• **Record extracts**:

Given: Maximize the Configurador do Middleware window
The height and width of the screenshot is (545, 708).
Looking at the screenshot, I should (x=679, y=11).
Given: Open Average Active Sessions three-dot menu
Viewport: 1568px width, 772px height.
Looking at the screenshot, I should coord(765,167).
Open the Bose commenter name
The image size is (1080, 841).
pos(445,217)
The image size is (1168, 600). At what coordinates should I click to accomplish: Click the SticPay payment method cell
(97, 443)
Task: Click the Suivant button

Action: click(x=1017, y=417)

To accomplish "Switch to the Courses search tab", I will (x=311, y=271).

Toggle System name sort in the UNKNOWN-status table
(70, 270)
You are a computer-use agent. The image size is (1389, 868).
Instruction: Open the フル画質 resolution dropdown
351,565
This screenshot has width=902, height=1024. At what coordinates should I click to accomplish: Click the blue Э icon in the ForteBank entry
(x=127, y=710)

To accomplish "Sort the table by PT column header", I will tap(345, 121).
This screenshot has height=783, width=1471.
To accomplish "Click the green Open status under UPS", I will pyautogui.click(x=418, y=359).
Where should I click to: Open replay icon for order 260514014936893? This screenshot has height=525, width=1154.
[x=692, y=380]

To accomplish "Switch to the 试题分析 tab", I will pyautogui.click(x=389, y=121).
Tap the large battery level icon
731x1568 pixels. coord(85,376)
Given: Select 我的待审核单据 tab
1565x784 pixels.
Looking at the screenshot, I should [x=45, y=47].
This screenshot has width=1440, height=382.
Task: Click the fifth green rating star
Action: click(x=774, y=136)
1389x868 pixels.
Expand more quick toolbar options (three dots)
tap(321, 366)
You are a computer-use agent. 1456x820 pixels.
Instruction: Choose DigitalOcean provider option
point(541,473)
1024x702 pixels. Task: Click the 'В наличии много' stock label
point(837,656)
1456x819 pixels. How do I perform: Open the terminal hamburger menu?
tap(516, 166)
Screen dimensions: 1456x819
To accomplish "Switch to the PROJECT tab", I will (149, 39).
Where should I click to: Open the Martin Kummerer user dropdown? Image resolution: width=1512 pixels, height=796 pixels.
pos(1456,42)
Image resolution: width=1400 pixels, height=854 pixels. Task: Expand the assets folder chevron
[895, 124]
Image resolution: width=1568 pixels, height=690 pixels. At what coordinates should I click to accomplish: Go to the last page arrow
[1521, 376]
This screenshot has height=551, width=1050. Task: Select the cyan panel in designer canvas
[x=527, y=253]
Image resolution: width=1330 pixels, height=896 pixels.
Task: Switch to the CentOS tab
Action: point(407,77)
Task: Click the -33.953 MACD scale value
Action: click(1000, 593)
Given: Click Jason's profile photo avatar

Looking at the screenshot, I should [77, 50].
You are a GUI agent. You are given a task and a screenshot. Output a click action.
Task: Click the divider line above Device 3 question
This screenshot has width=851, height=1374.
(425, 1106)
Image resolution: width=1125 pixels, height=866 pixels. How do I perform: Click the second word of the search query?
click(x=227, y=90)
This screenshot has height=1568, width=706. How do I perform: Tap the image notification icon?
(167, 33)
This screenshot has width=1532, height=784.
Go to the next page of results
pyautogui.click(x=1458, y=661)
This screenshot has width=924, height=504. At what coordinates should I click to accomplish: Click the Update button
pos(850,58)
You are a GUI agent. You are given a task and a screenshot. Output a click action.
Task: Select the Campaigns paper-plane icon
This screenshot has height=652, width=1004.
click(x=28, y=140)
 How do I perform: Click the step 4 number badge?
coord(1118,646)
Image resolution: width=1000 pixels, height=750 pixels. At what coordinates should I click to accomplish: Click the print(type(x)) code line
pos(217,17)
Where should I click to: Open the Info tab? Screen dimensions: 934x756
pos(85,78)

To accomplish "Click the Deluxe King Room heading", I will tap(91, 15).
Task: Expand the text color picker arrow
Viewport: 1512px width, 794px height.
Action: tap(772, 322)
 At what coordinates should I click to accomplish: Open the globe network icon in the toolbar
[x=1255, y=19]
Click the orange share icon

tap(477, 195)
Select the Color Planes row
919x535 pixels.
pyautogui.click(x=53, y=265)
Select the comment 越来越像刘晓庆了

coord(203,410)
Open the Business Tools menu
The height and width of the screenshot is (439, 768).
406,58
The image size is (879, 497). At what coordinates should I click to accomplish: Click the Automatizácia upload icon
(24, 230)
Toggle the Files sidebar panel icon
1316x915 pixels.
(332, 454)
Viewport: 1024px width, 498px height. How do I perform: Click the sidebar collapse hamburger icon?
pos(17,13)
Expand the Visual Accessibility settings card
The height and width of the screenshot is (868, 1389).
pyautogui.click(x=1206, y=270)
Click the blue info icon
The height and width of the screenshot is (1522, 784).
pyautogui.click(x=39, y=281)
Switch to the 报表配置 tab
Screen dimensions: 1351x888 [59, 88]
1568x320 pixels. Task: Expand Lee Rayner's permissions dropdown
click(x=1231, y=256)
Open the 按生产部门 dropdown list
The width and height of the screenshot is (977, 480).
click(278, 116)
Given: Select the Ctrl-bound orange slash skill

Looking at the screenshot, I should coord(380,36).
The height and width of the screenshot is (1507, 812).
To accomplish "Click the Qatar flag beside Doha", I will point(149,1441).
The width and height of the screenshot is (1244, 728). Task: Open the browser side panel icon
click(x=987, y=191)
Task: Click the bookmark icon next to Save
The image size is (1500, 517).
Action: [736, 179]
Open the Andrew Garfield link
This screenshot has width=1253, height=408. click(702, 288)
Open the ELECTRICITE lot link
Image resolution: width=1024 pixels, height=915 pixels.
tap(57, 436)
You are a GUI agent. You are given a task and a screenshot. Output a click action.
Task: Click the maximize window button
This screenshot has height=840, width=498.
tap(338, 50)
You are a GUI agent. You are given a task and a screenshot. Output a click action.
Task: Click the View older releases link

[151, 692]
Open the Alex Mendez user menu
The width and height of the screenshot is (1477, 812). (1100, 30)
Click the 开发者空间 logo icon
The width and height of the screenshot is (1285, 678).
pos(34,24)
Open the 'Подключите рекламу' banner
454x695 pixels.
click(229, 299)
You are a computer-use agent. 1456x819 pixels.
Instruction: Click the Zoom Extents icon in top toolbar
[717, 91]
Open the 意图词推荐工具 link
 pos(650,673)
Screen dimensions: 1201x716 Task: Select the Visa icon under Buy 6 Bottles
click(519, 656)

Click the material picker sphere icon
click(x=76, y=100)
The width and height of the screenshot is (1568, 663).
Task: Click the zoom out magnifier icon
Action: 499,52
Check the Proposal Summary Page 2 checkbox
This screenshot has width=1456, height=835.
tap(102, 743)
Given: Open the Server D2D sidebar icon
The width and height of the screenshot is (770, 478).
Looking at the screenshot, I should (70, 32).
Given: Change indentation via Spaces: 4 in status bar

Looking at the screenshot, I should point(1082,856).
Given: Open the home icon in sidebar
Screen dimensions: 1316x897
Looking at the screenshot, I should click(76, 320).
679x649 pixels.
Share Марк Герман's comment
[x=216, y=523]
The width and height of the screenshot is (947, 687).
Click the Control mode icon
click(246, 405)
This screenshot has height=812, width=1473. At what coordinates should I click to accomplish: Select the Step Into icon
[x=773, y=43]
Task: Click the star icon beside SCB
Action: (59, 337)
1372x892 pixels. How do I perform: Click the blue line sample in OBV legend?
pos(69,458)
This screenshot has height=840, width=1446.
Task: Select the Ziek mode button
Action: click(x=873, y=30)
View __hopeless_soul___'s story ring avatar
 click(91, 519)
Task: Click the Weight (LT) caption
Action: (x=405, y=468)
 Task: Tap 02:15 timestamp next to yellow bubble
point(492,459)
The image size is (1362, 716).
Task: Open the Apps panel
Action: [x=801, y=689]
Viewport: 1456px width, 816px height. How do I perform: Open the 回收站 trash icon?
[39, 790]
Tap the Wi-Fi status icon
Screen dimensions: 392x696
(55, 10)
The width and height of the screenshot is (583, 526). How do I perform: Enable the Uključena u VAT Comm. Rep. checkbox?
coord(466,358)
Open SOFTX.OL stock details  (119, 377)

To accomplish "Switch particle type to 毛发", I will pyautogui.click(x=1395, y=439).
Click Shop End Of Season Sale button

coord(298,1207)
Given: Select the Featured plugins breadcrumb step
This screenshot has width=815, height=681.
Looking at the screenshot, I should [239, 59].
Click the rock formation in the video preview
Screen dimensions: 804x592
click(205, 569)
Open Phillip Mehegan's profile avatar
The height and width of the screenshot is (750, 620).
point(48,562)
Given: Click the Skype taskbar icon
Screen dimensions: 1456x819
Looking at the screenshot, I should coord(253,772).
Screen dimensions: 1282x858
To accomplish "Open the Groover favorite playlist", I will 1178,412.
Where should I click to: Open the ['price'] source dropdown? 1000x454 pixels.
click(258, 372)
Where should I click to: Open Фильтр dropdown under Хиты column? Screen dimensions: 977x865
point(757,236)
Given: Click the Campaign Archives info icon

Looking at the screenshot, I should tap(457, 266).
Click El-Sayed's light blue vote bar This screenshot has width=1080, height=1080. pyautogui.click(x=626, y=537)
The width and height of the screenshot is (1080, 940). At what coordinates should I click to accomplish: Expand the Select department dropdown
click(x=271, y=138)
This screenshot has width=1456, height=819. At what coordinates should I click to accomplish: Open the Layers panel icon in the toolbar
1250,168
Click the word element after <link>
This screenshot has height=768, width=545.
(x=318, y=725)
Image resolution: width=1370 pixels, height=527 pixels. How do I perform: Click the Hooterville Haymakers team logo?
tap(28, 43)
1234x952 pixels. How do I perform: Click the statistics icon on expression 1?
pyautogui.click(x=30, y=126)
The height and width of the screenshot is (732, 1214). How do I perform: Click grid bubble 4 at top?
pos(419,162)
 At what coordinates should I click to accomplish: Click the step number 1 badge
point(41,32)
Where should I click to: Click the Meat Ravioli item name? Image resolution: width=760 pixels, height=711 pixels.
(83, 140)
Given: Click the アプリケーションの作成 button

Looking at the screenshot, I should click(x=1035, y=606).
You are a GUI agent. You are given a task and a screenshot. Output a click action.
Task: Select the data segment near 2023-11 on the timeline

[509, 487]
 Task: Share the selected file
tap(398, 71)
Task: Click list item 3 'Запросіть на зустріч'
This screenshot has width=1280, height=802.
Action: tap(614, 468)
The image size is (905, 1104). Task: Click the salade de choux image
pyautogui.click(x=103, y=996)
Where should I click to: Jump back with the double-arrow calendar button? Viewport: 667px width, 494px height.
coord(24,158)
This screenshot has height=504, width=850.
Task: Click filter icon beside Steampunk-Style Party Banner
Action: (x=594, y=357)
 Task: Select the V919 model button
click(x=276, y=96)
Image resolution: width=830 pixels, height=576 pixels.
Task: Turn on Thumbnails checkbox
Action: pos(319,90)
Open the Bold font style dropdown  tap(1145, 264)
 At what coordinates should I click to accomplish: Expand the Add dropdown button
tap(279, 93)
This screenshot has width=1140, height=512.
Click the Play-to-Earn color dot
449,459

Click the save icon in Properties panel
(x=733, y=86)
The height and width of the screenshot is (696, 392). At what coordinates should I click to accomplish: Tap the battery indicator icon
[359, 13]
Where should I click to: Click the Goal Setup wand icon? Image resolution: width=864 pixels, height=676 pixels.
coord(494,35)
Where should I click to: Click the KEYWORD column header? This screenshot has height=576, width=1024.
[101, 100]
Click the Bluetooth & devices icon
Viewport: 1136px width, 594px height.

• **Objective**:
Render everything in the listing above from the line containing "Click the material picker sphere icon" down to the line containing "Looking at the screenshot, I should (70, 32)." as a numbered list, leaving out blank lines.

• **In response**:
1. Click the material picker sphere icon
2. click(x=76, y=100)
3. The width and height of the screenshot is (1568, 663).
4. Task: Click the zoom out magnifier icon
5. Action: 499,52
6. Check the Proposal Summary Page 2 checkbox
7. This screenshot has width=1456, height=835.
8. tap(102, 743)
9. Given: Open the Server D2D sidebar icon
10. The width and height of the screenshot is (770, 478).
11. Looking at the screenshot, I should (70, 32).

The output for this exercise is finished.